Cd 34+ Cells and Clonogenicity of Peripheral Blood Stem Cells During Chemotherapy Treatment in Association with Granulocyte Colony Stimulating Factor in Osteosarcoma

Abstract

The introduction of aggressive chemotherapy in the treatment of osteosarcoma has improved the long-term outcome for these patients. With the increasing aggressiveness of chemotherapy protocols, hematopoietic growth factors have emerged as useful adjuncts involving, in some cases, rescue by peripheral blood stem cell (PBSC) infusion to assist faster recovery and maintain relative dose intensity. To evaluate the number of PBSCs needed, we analyzed the number of CD34+ cells and hematopoietic progenitor cells in the peripheral blood of 16 patients with osteoblastic, condroblastic and fibroblastic osteosarcoma enrolled in an Istituto Ortopedico Rizzoli-Scandinavian Sarcoma Group (IOR-SSG) pilot study, consisting of two cycles of preoperative high dose chemotherapy. The blood samples were studied at different times. The CD34+ cells were analyzed by flow cytometry and the hematopoietic progenitor cells were analyzed by tissue culture clonogenic assay.
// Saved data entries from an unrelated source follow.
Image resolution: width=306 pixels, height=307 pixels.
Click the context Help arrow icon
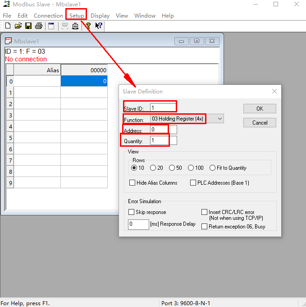point(99,26)
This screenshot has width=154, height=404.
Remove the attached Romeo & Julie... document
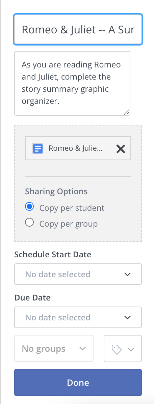pos(121,149)
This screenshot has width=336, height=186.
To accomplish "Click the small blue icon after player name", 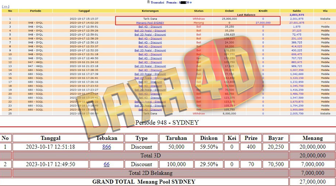I will (x=191, y=3).
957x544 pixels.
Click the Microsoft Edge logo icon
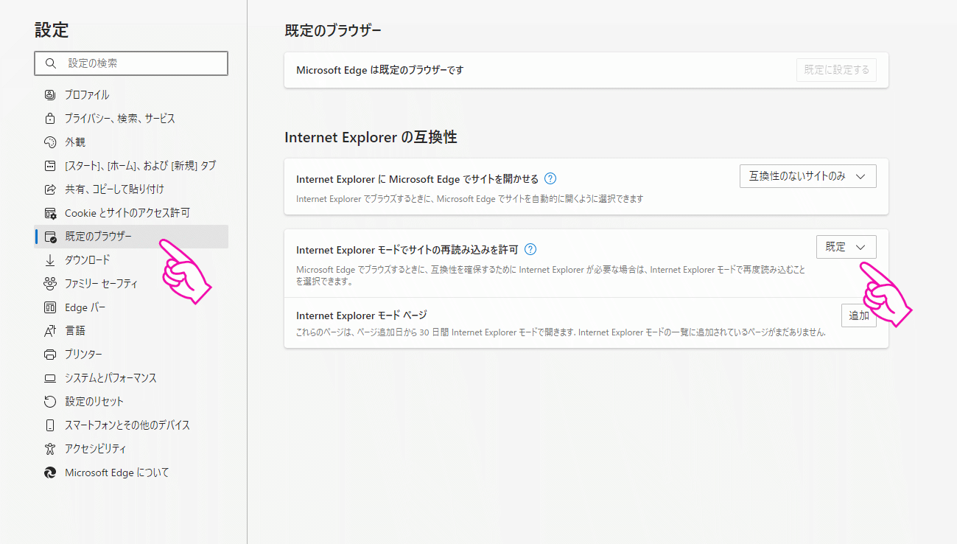pos(50,472)
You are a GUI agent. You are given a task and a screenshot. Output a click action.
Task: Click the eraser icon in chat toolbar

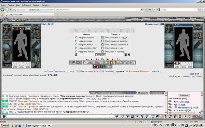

In comparing the two courses of chemotherapy, we observed that modification of the mean values of WBC, CD34+ and CFU-GM were very similar. The second course of chemotherapy seemed to induce greater hematological toxicity. All three parameters showed good correlation. The results demonstrated that the best time to collect PBSC by means of leukapheresis is post G-CSF used as rescue after ifosfamide treatment.We verified the ability of G-CSF to mobilize PBSCs in patients with osteosarcoma through cytofluorimetric analysis of CD34+ cells and their clonogenic capability. Moreover, during this preoperative treatment, we identified the best time to collect a sufficient number of PBSCs, that is after 9-10 days of G-CSF treatment following the first cycle of ifosfamide.